Who vaccuums in your house?
It's sure as hell not me. I get bored half way through a room and try to mix it up by vaccuuming another room, find I'm out of cord, swear, plug it in somewhere else, pull til the cord comes out the socket, swear, knock the vacuum cleaner against the wall, swear, wonder why the vaccuum sucks the floor that hard, swear.
So Jamie vaccuums. He's better at it. I mop. I"m better at shouting that he's putting wet footprints on the floor after I mop despite putting the damn mop leaning against the entrance to the kitchen. We all have our crosses to bear.
But dammit, there's gotta be an easier way. A stick vacuum? Expensive and the batteries risk obsolence. A robot vaccuum cleaner? Sounds good in theory but I've heard they send dramatic text messages to your app saying they're stuck at the edge of a cliff a.k.a rug. And bloody hell, you have to sell a kidney to afford one of those happy little guys. And yeah, that obsolence - parts no longer available, batteries running out.
As I was doing my research, a.k.a asking my sister who is a research queen and my son who has one, I was joking that Jamie is my robot vacuum cleaner, though he's running out of charge and he's getting a bit old now. To complete the joke, I searched for 'vacuuming' in the gazillion photos I have in Google Photos.
To find my late father vacuuming the kitchen drawers, on the floor, as you do.

Why I took the photo is beyond me.
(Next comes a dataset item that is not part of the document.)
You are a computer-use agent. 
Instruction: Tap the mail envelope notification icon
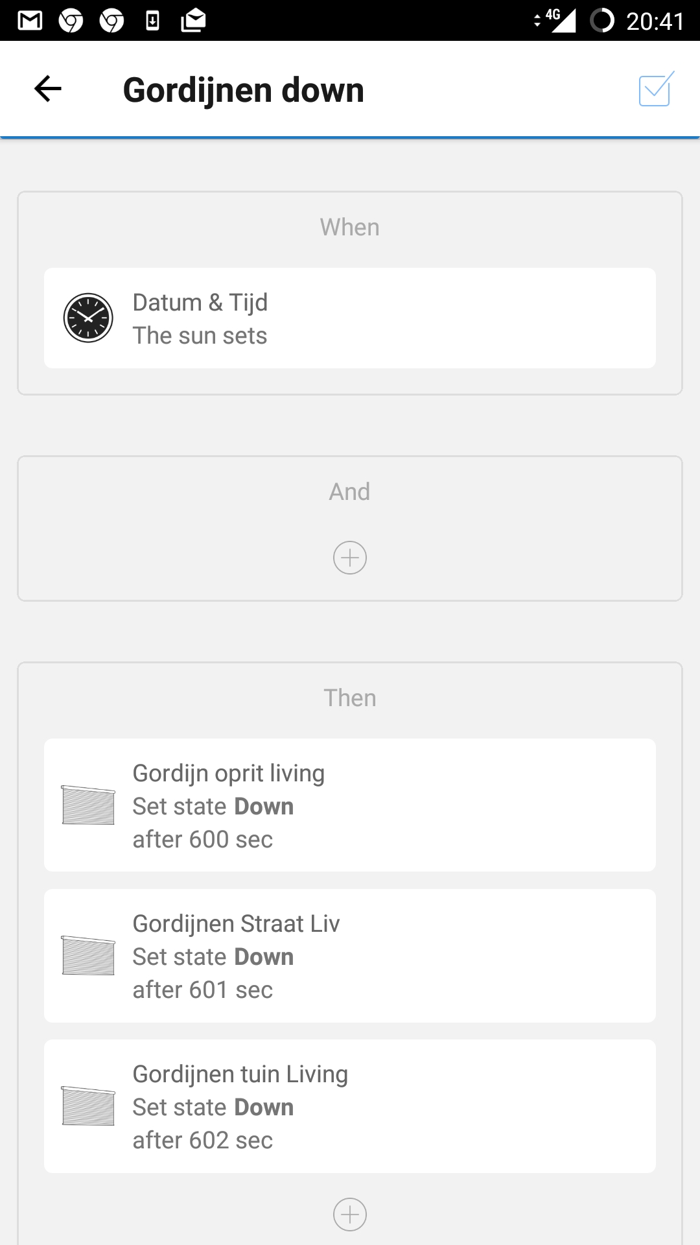193,21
Perhaps I was sending it to Jamie to prove how great my parents are at cleaning. I mean, who pulls out the kitchen drawers to vacuum them?. At best, I tip them on the floor and ~~my robot vaccum cleaner~~ Jamie comes along to vaccuum it up.
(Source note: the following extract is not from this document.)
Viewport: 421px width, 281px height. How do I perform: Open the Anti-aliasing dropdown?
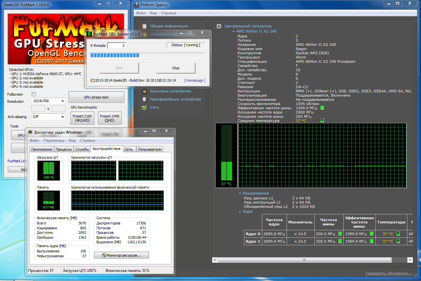[48, 117]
When I sent it to Mum, she replied with a little love heart emoji and the words my vacuum cleaner. ❤️ It felt a little early to cry, and I had some messing up the kitchen floor to do.
Maybe we'll stick to the corded old school vacuum cleaner. It tells a story, after all, of impatience, of the roles we play to keep the house under control, of how my Mum gifted us their old one years ago and it's still going, about what husbands and wives do and don't do for a tidy house, about parents and their obsessively clean floors and me sweeping the kitchen into the corner where the crumbs stay all week til Jamie vacuums on a Friday.
Maybe a vacuum cleaner is about humanness.
Maybe automation is overrated.
In a world of AI replacing human jobs, of smart fridges and smart cars and AI voice controlled assistants and chatbots and menu planners and AI carebots for your elderly parents and automatic watering systems for the garden you are working too hard to have time to pay attention to and everything else you can think of, I wonder a lot about what removing human labour does for human meaning.
We perhaps forget what's important when we dream of a life being made easier by automated labour - the work is part of our stories. The crumbs I leave in the corner, the cord tugged from the wall, the arguments about wet socks and laundry going stinky in the machine - isn't this the messy beauty of a life connected to others? A robo vacuum can't roll it's eyes at you, volunteer to do the cooking because you're not feeling well, listen to your day and care. It can't turn an ordinary moment, like vacuuming drawers, into one that makes you laugh and cry in the same breath.
Maybe we don't need automatons that diligently and professionally clean floors, but the living, flawed, infuriatingly messy humans who endlessly make messes on them.